[[ THE DATA, beginning ]]
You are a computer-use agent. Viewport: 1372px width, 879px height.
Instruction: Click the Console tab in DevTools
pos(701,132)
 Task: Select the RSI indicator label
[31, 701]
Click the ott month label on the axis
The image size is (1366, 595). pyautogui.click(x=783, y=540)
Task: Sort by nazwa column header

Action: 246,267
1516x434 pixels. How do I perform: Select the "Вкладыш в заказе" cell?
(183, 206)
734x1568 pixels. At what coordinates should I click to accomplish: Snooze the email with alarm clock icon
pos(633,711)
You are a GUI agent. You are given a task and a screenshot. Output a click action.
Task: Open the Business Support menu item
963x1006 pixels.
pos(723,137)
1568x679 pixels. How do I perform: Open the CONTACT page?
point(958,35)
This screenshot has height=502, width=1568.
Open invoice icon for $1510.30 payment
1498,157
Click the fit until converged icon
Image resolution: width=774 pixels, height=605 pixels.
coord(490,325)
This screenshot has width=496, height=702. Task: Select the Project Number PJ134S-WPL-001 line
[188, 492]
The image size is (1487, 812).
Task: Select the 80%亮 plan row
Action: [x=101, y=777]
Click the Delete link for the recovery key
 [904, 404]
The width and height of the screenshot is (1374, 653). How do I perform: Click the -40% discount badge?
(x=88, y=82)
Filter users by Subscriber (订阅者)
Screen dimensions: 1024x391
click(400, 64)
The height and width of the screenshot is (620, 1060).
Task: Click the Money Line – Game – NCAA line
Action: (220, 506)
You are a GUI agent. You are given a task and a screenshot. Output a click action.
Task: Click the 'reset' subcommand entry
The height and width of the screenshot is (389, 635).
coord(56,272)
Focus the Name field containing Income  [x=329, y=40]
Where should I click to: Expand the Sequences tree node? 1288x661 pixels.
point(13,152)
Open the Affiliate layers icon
[[ THE DATA, end ]]
TASK TO CARRY OUT: Copy out each record above exactly, leaving nothing out.

EXERCISE RESPONSE:
You are a computer-use agent. Viewport: 1372px width, 879px height.
Instruction: Click the Console tab in DevTools
pos(701,132)
 Task: Select the RSI indicator label
[31, 701]
Click the ott month label on the axis
The image size is (1366, 595). pyautogui.click(x=783, y=540)
Task: Sort by nazwa column header

Action: 246,267
1516x434 pixels. How do I perform: Select the "Вкладыш в заказе" cell?
(183, 206)
734x1568 pixels. At what coordinates should I click to accomplish: Snooze the email with alarm clock icon
pos(633,711)
You are a GUI agent. You are given a task and a screenshot. Output a click action.
Task: Open the Business Support menu item
963x1006 pixels.
pos(723,137)
1568x679 pixels. How do I perform: Open the CONTACT page?
point(958,35)
This screenshot has height=502, width=1568.
Open invoice icon for $1510.30 payment
1498,157
Click the fit until converged icon
Image resolution: width=774 pixels, height=605 pixels.
coord(490,325)
This screenshot has width=496, height=702. Task: Select the Project Number PJ134S-WPL-001 line
[188, 492]
The image size is (1487, 812).
Task: Select the 80%亮 plan row
Action: [x=101, y=777]
Click the Delete link for the recovery key
 [904, 404]
The width and height of the screenshot is (1374, 653). How do I perform: Click the -40% discount badge?
(x=88, y=82)
Filter users by Subscriber (订阅者)
Screen dimensions: 1024x391
click(400, 64)
The height and width of the screenshot is (620, 1060).
Task: Click the Money Line – Game – NCAA line
Action: (220, 506)
You are a GUI agent. You are given a task and a screenshot. Output a click action.
Task: Click the 'reset' subcommand entry
The height and width of the screenshot is (389, 635).
coord(56,272)
Focus the Name field containing Income  [x=329, y=40]
Where should I click to: Expand the Sequences tree node? 1288x661 pixels.
point(13,152)
Open the Affiliate layers icon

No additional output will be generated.